The constitutional issue hangs over Labour's conference like a spectre at the feast
by Jonathan Derbyshire / September 22, 2014 / Leave a commentThe first MP I saw when I arrived at the Labour conference this morning was Jon Cruddas, the head of the party’s policy review. On my way to the conference centre, I’d been thinking about a fascinating interview with Cruddas by Mary Riddell In yesterday’s Sunday Telegraph. The main topic of conversation, inevitably, was the fallout from the Scottish independence referendum and the challenge David Cameron has set for Labour in his early-morning statement in Downing Street about the pressing need to solve the “West Lothian question” with “English votes on English laws.”

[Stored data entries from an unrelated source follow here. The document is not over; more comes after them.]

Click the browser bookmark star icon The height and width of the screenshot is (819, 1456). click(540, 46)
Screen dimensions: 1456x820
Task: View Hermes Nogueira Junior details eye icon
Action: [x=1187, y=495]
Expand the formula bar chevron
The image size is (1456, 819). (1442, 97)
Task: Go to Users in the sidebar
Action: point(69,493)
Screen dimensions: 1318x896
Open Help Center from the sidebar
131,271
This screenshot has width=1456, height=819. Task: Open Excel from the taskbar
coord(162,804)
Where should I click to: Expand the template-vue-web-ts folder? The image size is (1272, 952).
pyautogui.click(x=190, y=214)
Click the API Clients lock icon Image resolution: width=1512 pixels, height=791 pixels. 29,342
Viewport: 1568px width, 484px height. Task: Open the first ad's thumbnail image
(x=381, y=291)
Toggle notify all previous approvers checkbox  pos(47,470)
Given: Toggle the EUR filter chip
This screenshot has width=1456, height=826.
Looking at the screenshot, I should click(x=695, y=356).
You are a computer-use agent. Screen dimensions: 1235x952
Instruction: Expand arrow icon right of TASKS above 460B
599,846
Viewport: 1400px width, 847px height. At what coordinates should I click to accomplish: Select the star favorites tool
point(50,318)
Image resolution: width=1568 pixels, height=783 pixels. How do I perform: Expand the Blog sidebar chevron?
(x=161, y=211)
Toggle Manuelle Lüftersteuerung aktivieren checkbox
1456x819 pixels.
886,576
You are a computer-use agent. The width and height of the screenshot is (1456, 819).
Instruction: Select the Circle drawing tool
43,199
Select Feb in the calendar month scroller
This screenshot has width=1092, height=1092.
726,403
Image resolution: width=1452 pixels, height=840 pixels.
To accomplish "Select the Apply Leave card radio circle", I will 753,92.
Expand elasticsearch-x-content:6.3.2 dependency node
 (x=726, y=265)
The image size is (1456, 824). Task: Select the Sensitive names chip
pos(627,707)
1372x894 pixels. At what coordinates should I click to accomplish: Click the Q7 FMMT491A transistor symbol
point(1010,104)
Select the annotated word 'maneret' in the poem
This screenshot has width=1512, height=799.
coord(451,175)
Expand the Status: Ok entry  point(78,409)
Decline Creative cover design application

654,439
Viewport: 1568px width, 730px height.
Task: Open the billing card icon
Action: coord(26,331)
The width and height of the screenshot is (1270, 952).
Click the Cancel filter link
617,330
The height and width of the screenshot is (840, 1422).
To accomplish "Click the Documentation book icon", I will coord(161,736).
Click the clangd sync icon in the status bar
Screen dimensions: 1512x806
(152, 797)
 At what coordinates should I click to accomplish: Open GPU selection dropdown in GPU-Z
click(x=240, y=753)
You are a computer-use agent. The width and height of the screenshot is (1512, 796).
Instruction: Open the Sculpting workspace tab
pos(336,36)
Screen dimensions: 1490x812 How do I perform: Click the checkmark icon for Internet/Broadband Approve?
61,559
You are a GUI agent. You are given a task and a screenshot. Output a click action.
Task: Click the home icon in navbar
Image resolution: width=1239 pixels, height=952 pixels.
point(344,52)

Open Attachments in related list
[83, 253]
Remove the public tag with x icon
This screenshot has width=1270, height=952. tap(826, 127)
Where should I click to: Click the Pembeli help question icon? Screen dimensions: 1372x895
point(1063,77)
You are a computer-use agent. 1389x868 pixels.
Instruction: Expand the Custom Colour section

Cruddas was interested in the “English Question” long before it became either fashionable or, thanks to the “vow” by the three party leaders that the Scottish Parliament will be given further significant powers, unavoidable (though some Labour members in Manchester would rather talk about living standards and the living wage than constitutional questions, which they’re inclined to dismiss as a side show.) So, coming from him, the suggestion that the Prime Minister’s timetable for resolving the multiple problems of English representation is simultaneously too ambitious and too narrowly conceived sounds less evasively tactical than it might. “[It’s] better,” Cruddas told Riddell, echoing Ed Miliband’s call for a constitutional convention, “to crack this issue open and invite the views of citizens and representatives of civil society.”